Pour envisager une médiation féministe, plusieurs stratégies se dégagent en tout cas – elles sont souvent complémentaires, parfois contradictoires. La première est de l’ordre du volontarisme. Elle cherche à donner une voix aux personnes non ou mal représentées. Ce travail de visibilisation prioritaire d’artistes méconnus ou sous-estimés, nécessite une politique d’acquisition dédiée, quitte à prendre le contrepied d’héritages historiques – et avec comme potentiel écueil, à travailler de façon critique, l’essentialisation des femmes artistes ou du regard féminin. La seconde stratégie consiste précisément à questionner les rapports de domination transmis dans et par l’histoire de l’art, en interrogeant la façon dont ils ont structuré (et structurent bien souvent encore) les œuvres du passé. Une exposition comme Bons baisers des colonies a par exemple montré avec brio cette permanence de schémas visuels coloniaux, jusque dans la culture visuelle actuelle, ouvrant leur mise en question (2). Ce dialogue avec le présent peut être nourri par l’irruption d’interventions contemporaines pouvant venir réinterroger de façon problématique des collections permanentes. Cette démarche suppose un troisième élément : la collaboration entre toutes les professions du monde culturel. Cette dernière se heurte aux rapports de pouvoir qui traversent les institutions muséales/culturelles mêmes, notamment la division du travail entre les pôles de conservation et de commissariat d’une part, et ceux de la médiation et du rapport aux publics d’autre part..

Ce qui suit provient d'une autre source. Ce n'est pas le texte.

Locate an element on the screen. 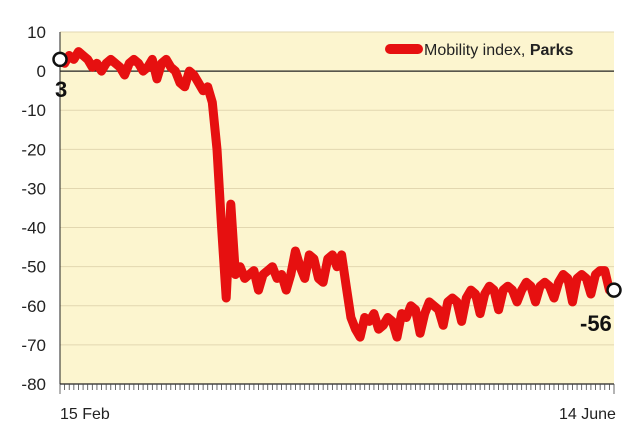 This screenshot has width=640, height=448. legend-label-bold: Parks is located at coordinates (552, 50).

En tout cas, l’intervention par la médiation est un lieu clé pour encourager la réappropriation des œuvres par le public et pour lutter contre les déterminismes, sociaux comme visuels. Elle suppose que les médiatrices et médiateurs soient conscient·es des rapports de domination et biais qui existent à la fois dans leur métier, au sein de leurs publics, et dans les œuvres, cherchant à les mettre en débat sans préjuger des capacités de chacun·e ni du résultat des investigations collectives.

Références et bibliographie

(1) Voir Véra Léon. 2020 (à paraître). « Orienter les filles et les garçons en fonction de leur classe sociale ? Le cas des formations aux métiers de la photographie », Agone, n° 65.

(2) Voir Véra Léon. 2018. « L’exposition Bons baisers des colonies : une bouffée d’oxygène aux Rencontres d’Arles », in P. Blanchard, Ch. Taraud et alii (dir.), Sexe, race & colonies. La domination des corps du XVe à nos jours, Paris: La Découverte, p. 486.